- **Work item**
Starting at the line that contains "Image resolution: width=1516", write out each line through the end of the data below, exactly as it stands. Skip any pictures.

- **Data**
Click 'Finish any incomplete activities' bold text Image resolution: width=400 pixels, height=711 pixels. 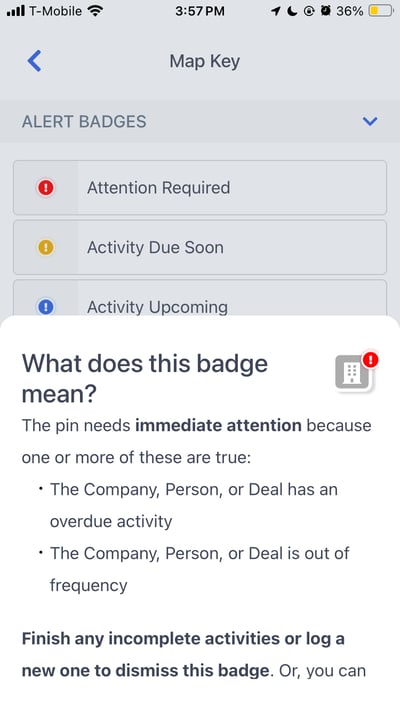coord(145,638)
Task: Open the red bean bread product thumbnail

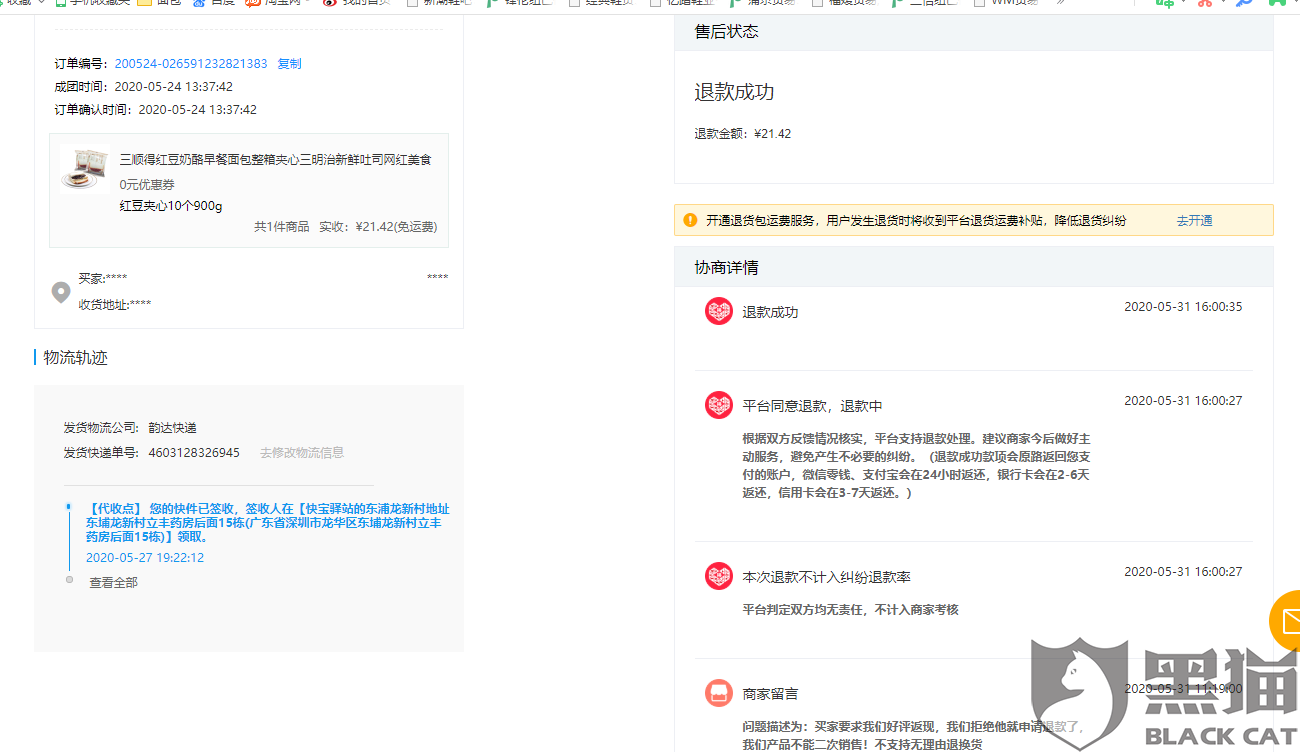Action: [x=85, y=169]
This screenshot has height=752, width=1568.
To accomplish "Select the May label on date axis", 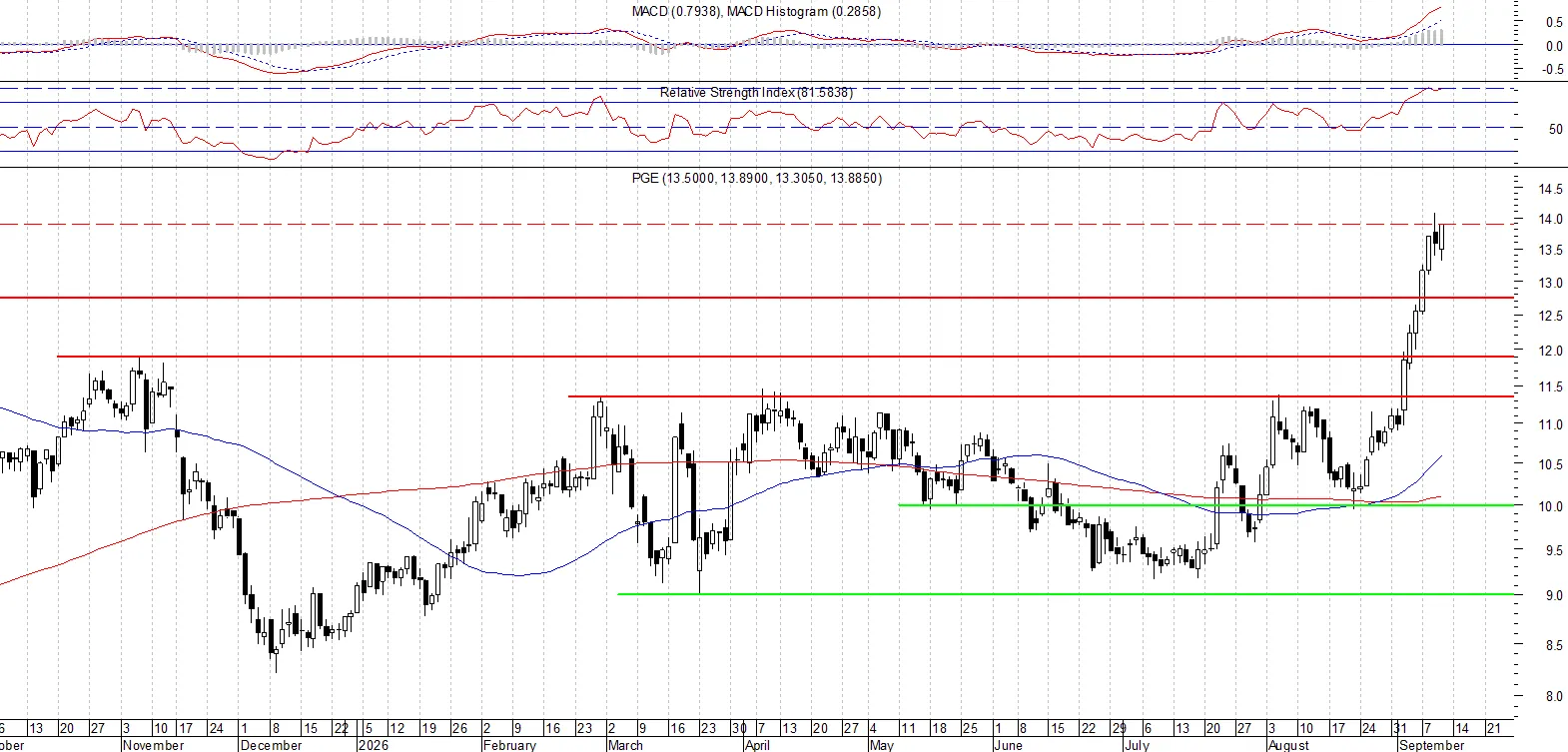I will [881, 745].
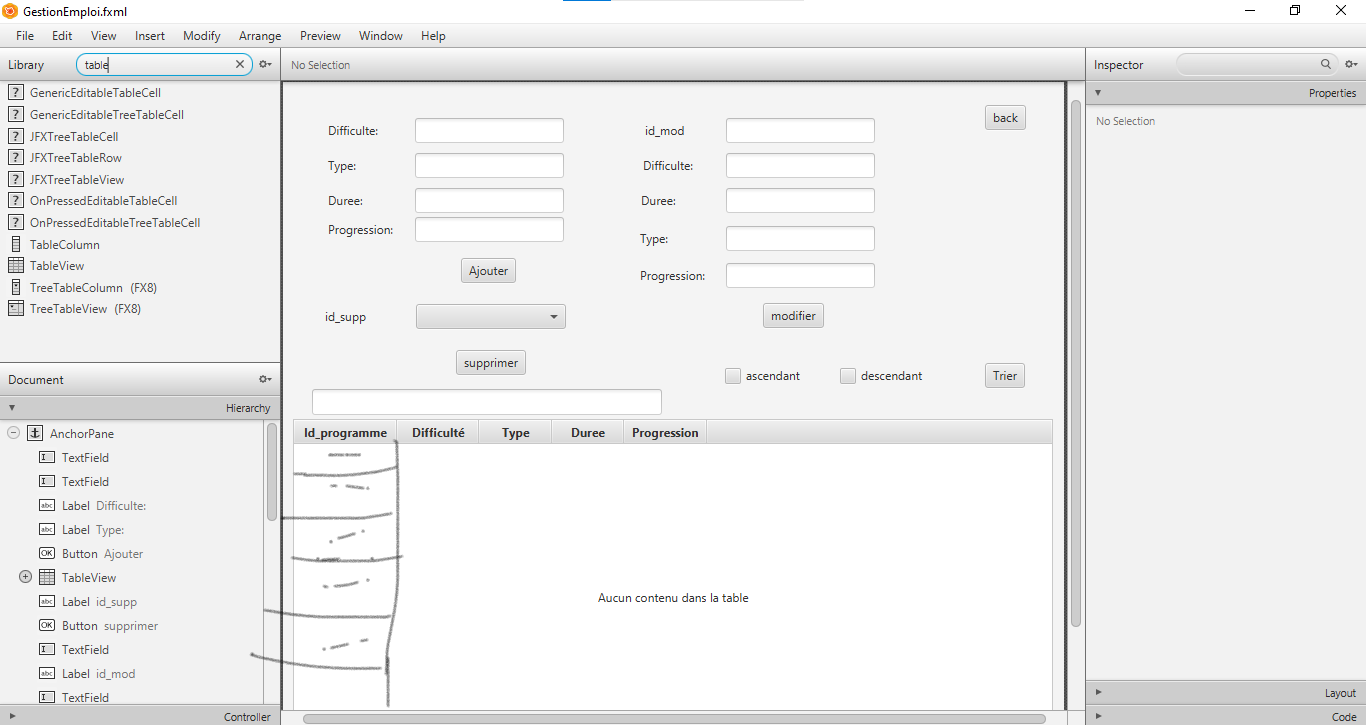Click TreeTableView (FX8) in the Library
Screen dimensions: 1366x725
(x=75, y=308)
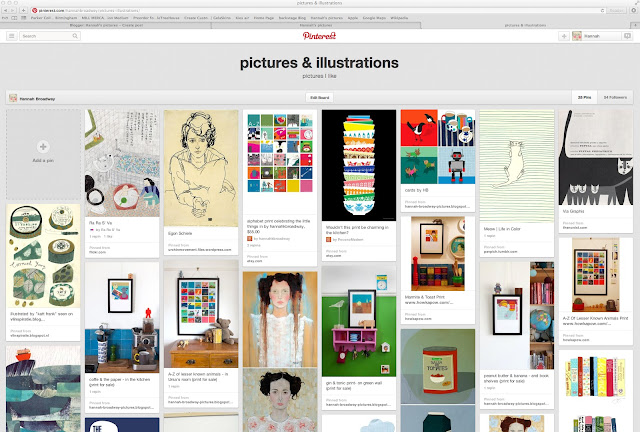Open the Wikipedia bookmark in bookmarks bar
The height and width of the screenshot is (432, 640).
point(399,18)
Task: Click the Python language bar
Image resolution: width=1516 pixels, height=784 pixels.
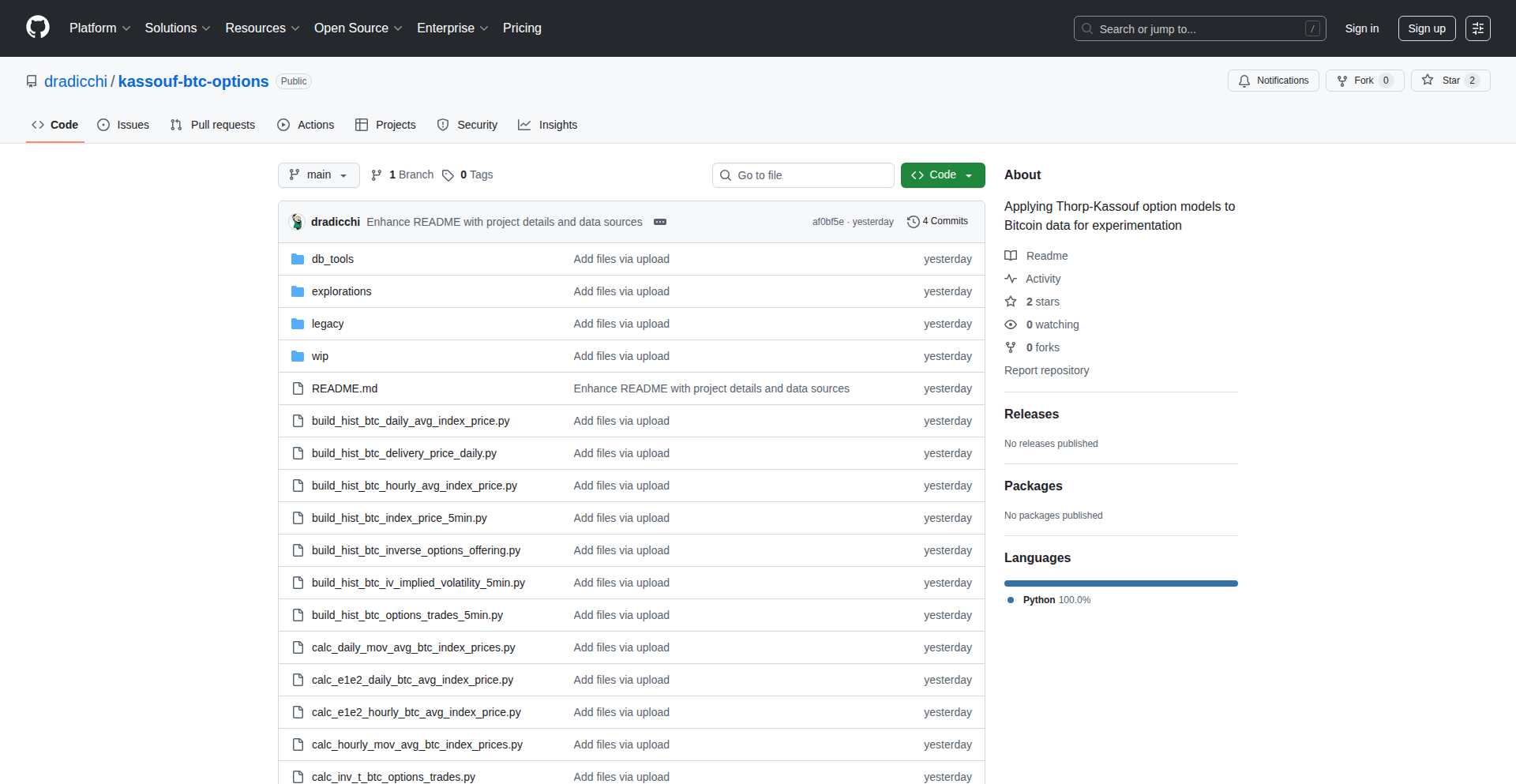Action: point(1120,583)
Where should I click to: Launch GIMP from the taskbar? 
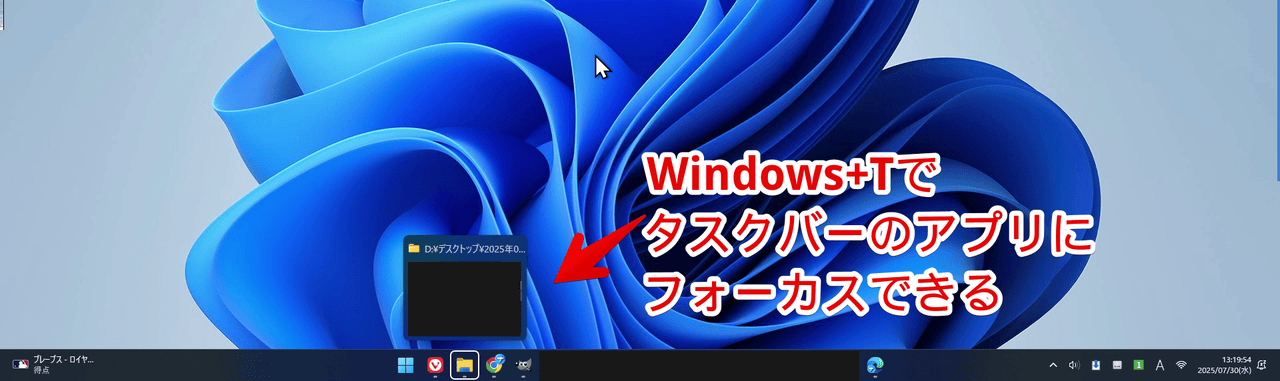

- **Response**
Image resolution: width=1516 pixels, height=784 pixels.
Action: point(1120,583)
Where should I click to: Launch GIMP from the taskbar? 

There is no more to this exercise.